What is the $\lim_{n\to\infty} n^a\int_0^1 \frac{f(x)dx}{1+n^2x^2}$ depending on $a\in\mathbb{R}$, if $f\in L^1(0,1)$? By Banach-Steinhaus theorem I deduced that the limit is zero for $a\leq 0$, but I cannot decide what happens when $a>0$. Any help is welcome. Thanks in advance.

Answer 1

Use the substitution $y=nx$:

$$\lim_{n\to\infty}n^{a-1}\int_0^n\frac{f\left(\frac{y}{n}\right)}{1+y^2}dy$$

The term on right of the product converges to

$$\lim_{n\to\infty}\int_0^n\frac{f\left(\frac{y}{n}\right)}{1+y^2}dy \longrightarrow \int_0^\infty\frac{f(0)}{1+y^2}dy = \frac{\pi}{2}f(0)$$

by dominated convergence.

Therefore the value of the limit depends on the value of $a$ relative to $a=1$.

Answer 2

For $a\in (0,2)$ we have $$ n^a \frac{f(x) }{1+n^2x^2} = \frac{f(x) }{1/n^a+n^{2-a}x^2} = \frac{1}{n^{2-a}} \frac{f(x) }{1/n^{2}+x^2} $$

Therefore we have $$ \lim_{n\to\infty} \int_0^1 n^a\frac{f(x)}{1+n^2x^2} dx = (\lim_{n\to\infty}\frac{1}{n^{2-a}})(\lim_{n\to\infty} \int_0^1 \frac{f(x) }{1/n^{2}+x^2} dx) $$

if both parts converge. The left bracket converges to $0$. For the right bracket we have that $(\frac{f(x) }{1/n^{2}+x^2})_{n\in ℕ}$ is monotonously ascending.

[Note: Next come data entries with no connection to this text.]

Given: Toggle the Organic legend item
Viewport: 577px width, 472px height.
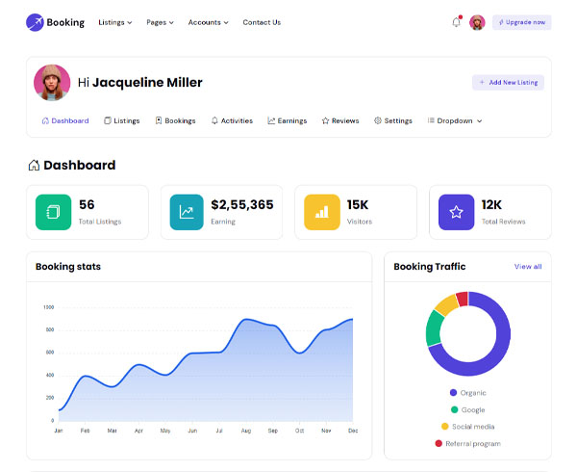Looking at the screenshot, I should [468, 393].
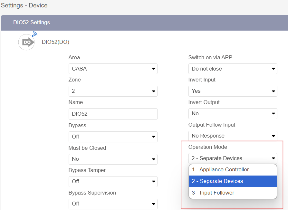The image size is (288, 210).
Task: Collapse the Operation Mode dropdown
Action: [x=233, y=158]
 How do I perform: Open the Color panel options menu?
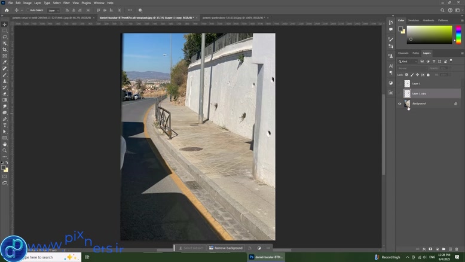(462, 20)
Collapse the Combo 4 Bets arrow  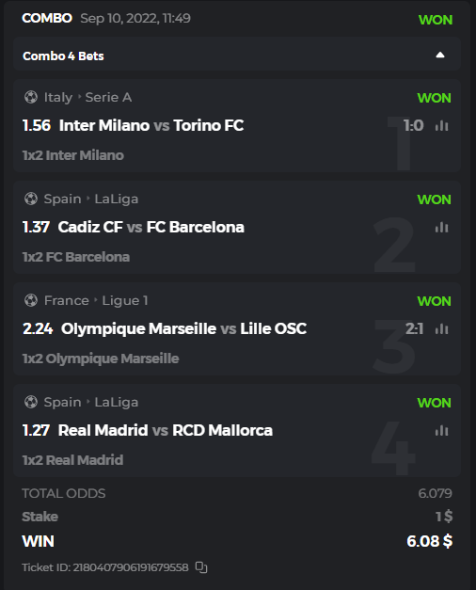[x=440, y=56]
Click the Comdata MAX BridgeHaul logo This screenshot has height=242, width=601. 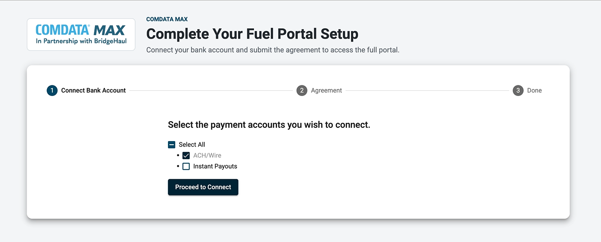point(81,35)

So if $\int_0^1 \frac{f(x) }{x^2} dx<\infty$ , we have that $\lim_{n\to\infty} \int_0^1 n^a\frac{f(x)}{1+n^2x^2} dx = 0$ (via dominated convergence).

But for $f(x)=1$ we have $\lim_{n\to\infty} \int_0^1 n^a\frac{f(x)}{1+n^2x^2} dx =\lim_{n\to\infty}\arctan(n)n^{a-1}$ which goes to $\infty$ for $a> 1$. So the function $I(a,f):= \lim_{n\to\infty} n^a\int_0^1 \frac{f(x)dx}{1+n^2x^2}$ has to depend on $f$ for at least $a\in (1,2)$.